Воющий хриплый крик:
– Не надо, Динас, не надо наказывать. Я всё сделаю... всё сделаю... – сдавленные рыдания, – Не трогай Арлессу... только не её, не надо – трогай меня, делай со мной что хочешь.
– Рома, не плачь, не плачь... – мерзкий шёпот, липкие губы, лишающие воздуха, проникающие везде и всюду, – Братик не хочет наказывать. Рома ведь будет хорошим мальчиком? Скажи это... Давай.
– Рома... – мучительно дающиеся слова, непослушный язык, не желающий произносить, но произносящий, как приговор, – ... Будет хорошим мальчиком.
Он подписал приговор, а Динас заставлял озвучивать его снова и снова, озвучивал сам, заставляя поверить, разъедая ускользающее сознание жгучей кислотой.
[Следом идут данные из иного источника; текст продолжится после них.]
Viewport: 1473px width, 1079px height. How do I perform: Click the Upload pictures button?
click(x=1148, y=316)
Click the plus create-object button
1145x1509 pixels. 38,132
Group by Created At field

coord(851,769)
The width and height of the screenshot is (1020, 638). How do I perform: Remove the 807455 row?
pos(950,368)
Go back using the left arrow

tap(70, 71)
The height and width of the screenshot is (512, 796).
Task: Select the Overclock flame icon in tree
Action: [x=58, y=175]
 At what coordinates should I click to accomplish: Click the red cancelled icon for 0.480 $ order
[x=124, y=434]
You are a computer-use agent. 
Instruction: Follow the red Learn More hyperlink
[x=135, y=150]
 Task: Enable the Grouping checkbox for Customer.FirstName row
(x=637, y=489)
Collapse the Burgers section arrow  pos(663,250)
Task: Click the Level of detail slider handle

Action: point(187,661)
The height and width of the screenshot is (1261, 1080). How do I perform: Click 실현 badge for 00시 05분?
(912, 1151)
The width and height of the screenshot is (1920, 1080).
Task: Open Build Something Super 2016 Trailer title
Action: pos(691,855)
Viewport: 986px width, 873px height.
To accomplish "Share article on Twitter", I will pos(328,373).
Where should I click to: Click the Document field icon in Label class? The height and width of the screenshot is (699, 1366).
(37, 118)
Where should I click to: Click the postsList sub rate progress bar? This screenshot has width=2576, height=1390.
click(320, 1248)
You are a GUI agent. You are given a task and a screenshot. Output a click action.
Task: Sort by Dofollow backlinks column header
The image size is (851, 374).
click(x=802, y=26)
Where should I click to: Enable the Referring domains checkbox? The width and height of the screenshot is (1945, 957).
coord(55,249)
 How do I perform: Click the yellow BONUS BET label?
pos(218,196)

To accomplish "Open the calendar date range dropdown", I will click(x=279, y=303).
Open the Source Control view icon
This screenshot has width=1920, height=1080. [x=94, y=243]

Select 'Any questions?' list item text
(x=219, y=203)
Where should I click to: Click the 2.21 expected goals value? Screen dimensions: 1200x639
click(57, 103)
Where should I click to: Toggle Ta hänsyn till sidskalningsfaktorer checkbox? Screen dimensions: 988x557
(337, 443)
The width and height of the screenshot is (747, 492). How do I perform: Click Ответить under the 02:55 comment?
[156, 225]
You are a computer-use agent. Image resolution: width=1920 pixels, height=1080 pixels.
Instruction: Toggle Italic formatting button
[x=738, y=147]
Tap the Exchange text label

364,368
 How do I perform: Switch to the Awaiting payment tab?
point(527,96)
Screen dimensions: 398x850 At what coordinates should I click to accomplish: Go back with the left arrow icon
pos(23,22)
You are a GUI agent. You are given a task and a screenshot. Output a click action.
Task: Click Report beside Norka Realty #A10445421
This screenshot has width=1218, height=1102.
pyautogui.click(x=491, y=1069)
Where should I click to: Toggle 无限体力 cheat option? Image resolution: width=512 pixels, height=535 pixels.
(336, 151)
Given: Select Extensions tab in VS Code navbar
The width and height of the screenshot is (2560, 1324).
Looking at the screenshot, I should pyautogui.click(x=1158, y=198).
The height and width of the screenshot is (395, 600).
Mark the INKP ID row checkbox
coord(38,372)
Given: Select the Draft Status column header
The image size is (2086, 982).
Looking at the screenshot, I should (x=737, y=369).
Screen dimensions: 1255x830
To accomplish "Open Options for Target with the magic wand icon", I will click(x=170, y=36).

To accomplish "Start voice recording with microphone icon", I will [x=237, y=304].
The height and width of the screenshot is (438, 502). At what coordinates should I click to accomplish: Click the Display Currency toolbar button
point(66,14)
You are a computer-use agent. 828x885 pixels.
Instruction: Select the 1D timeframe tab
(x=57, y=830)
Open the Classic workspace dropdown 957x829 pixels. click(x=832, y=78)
– Рома будет хорошим мальчиком. Рома будет послушным. Рома любит братика.
Он слышал хлопанье крыльев. Стук топоров... тук-тук...
Рома... тук... хорошо... тук-тук... себя ведёт... тук...
– Молодец, Рома. Хороший мальчик.
Стая ворон, оглашая воздух карканьем, летала над замком. Маленький мальчик пытался спрятаться от монстра под одеялом в кровати, но монстр пришёл, залез на него – большой, чёрный, пьяный, пахнущий вином и табаком.
«Монстров нет... монстров не существует». Монстр впивался щупальцами, причиняя боль. Щипал и выкручивал плоть, пытаясь пропихнуть внутрь огромный клюв.
– Уберите ворону! Уберите ворону! – срываясь на визг, кричал Роман, зажимая лицо руками. – Не надо! Уберите ворону!
– Рома будет послушным? – сочащийся липким гноем шепот в сознании. Динас отрывал его руки от лица, заставляя смотреть на себя.
Всё вокруг заливала кровь. В сознании Романа разливалась кровь. Потолок становился алым, а стены – багровыми. Кровь начала сочиться, тягуче капая вниз, словно кто-то разлил банку липкой краски, и она пошла дождём, морося в лицо. Он слышал свой собственный детский голос, со стороны спрашивающий, желая получить одобрение: «Рома послушный мальчик?»
Рома сделает всё, что пожелает его братик.
Ненависть – чёрная, страшная, душащая, рвалась спрутом из сознания, скручивалась воронкой. Обнажённый Динас надвигался на Романа, улыбаясь мерзкой похабной улыбкой. Кровь сочилась по полу, разливалась лужей, стремясь добраться до ног.